The individual plate counts, the mean number of revertant colonies and the standard deviations for the test material, vehicle and positive controls both with and without metabolic activation, are presented in Table 2 to Table 5 (see attached background material).

The test material caused no visible reduction in the growth of the bacterial background lawn at any dose level. The test material was, therefore, tested up to the maximum recommended dose level of 5000 µg/plate. A globular precipitate was observed, with the aid of a microscope, at and above 1500 µg/plate, becoming visible by eye at 5000 µg/plate. This did not prevent the scoring of revertant colonies.

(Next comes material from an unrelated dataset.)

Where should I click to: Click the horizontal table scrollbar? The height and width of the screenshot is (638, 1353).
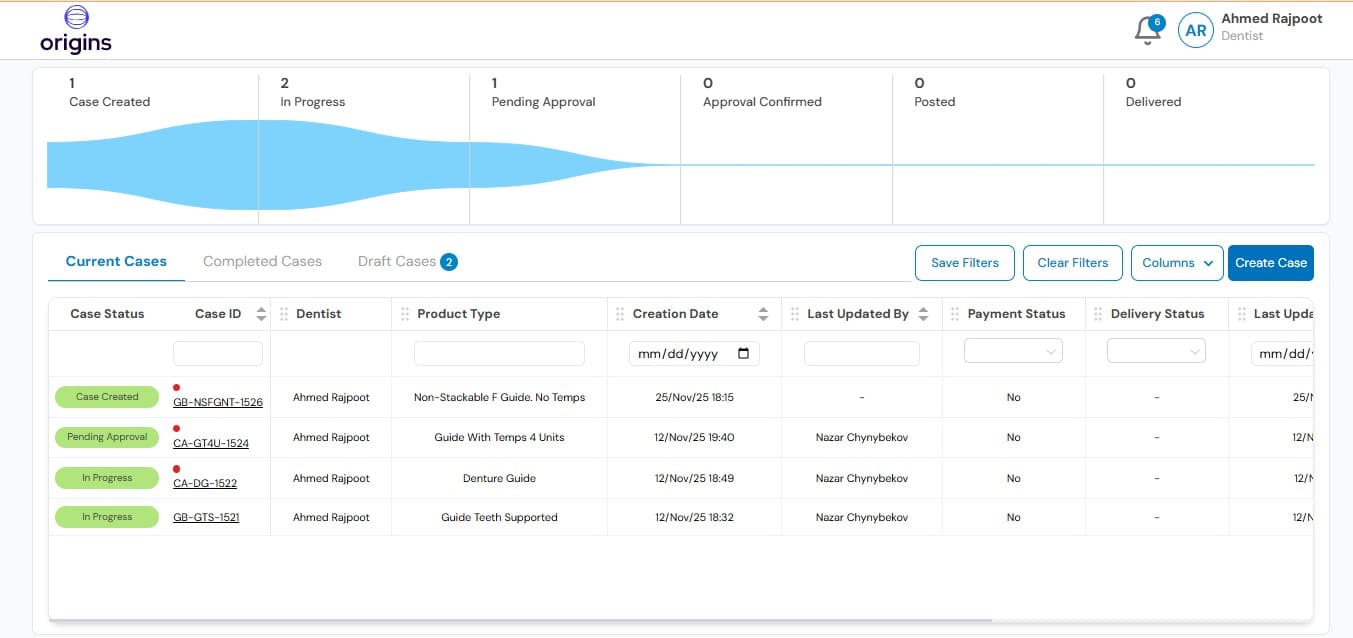click(520, 620)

No significant increases in the frequency of revertant colonies were recorded for any of the bacterial strains, at any dose level either with or without metabolic activation.

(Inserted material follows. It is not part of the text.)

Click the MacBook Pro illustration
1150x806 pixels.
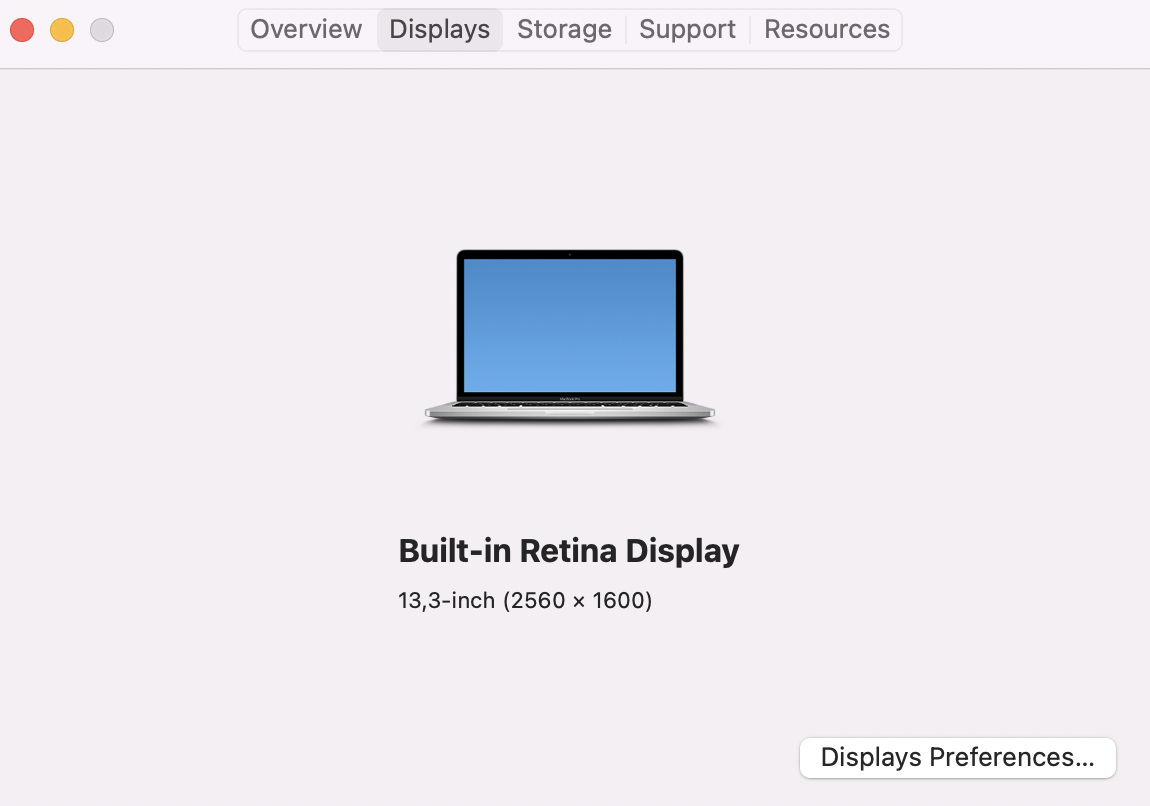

All of the positive control chemicals used in the test induced marked increases in the frequency of revertant colonies thus confirming the activity of the S9-mix and the sensitivity of the bacterial strains.

Remarks on result:

other: all strains/cell types tested

Remarks:

Migrated from field 'Test system'.

Applicant's summary and conclusion

Conclusions:

Interpretation of results (migrated information):
negative

The test material was considered to be non-mutagenic under the conditions of this test.

Executive summary:

Introduction.

The method was designed to conform to the guidelines for bacterial mutagenicity testing published by the major Japanese Regulatory Authorities including METI, MHLW and MAFF. It also meets the requirements of the OECD Guidelines for Testing of Chemicals No. 471 "Bacterial Reverse Mutation Test", Method B13/14 of Commission Directive 2000/32/EC and the USA, EPA (TSCA) OPPTS harmonised guidelines.

Methods.

Salmonella typhimurium strains TA1535, TA1537, TA98 and TA100 and Escherichia coli strain WP2uvrA^- were treated with solutions of the test material using the Ames plate incorporation method at five dose levels, in triplicate, both with and without the addition of a rat liver homogenate metabolising system (l0% liver S9 in standard co-factors). The dose range for the range-finding test was determined in a preliminary toxicity assay and was 50 to 5000 µg/plate.

The experiment was repeated on a separate day using the same dose range as the range-finding test, fresh cultures of the bacterial strains and fresh test material formulations.

Results.

The vehicle (acetone) control plates gave counts of revertant colonies within the normal range. All of the positive control chemicals used in the test induced marked increases in the frequency of revertant colonies, both with or without metabolic activation. Thus, the sensitivity of the assay and the efficacy of the S9-mix were validated.

The test material caused no visible reduction in the growth of the bacterial background lawn at any dose level. The test material was, therefore, tested up to the maximum recommended dose level of 5000 µg/plate. This did not prevent the scoring of revertant colonies.

No significant increases in the frequency of revertant colonies were recorded for any of the bacterial strains, with any dose of the test material, either with or without metabolic activation.

Conclusion.

The test material was considered to be non-mutagenic under the conditions of this test.